____ Source text

International Women in Engineering Day - Engineer who worked on major project at King’s Cross station encourages more women to consider railway careers: Joanne Thomas, Signalling Project Engineer, Network Rail-3

Wednesday 23 Jun 2021

International Women in Engineering Day - Engineer who worked on major project at King’s Cross station encourages more women to consider railway careers

Region & Route:
| Eastern: East Coast

A Network Rail engineer who upgraded the signalling at London King’s Cross station as part of the £1.2billion East Coast Upgrade is using this year’s International Women in Engineering Day (Wednesday, 23 June) to encourage more women to consider a railway career.

Joanne Thomas began her railway engineering career nearly 30 years ago and has worked for Network Rail for four years. Joanne has worked on a number of projects and recently worked on a major programme to transform the signalling system at one of the UK’s most historic stations – London King’s Cross.

________

▶ **Task statement**: Output the passage from the news release starting at "Wednesday 23 Jun" and ending at "a railway career.", word for word. Work only from the news release above.

____ Information supplied

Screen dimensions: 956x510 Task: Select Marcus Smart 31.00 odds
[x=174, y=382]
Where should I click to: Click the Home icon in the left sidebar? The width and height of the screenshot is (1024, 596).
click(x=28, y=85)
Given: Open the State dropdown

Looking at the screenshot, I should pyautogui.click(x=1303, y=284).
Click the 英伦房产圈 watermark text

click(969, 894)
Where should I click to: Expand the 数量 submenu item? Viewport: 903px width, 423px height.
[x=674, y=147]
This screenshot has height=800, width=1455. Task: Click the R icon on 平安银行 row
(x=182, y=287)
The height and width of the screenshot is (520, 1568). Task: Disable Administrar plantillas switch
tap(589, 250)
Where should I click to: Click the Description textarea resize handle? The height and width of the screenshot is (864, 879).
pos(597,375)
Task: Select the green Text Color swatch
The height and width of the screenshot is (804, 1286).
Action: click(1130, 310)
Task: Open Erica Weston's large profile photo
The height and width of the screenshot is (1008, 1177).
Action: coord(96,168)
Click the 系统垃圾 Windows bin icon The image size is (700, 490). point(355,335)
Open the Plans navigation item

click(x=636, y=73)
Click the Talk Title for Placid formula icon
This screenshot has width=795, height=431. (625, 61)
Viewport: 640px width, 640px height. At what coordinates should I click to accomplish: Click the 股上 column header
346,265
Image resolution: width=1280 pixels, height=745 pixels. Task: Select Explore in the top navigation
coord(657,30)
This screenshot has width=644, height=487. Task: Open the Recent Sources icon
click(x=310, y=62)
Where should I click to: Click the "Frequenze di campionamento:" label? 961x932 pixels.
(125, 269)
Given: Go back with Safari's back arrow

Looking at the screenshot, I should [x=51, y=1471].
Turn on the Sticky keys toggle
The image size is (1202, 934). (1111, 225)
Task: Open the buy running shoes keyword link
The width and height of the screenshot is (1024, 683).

________

▶ **Exercise output**:
Wednesday 23 Jun 2021

International Women in Engineering Day - Engineer who worked on major project at King’s Cross station encourages more women to consider railway careers

Region & Route:
| Eastern: East Coast

A Network Rail engineer who upgraded the signalling at London King’s Cross station as part of the £1.2billion East Coast Upgrade is using this year’s International Women in Engineering Day (Wednesday, 23 June) to encourage more women to consider a railway career.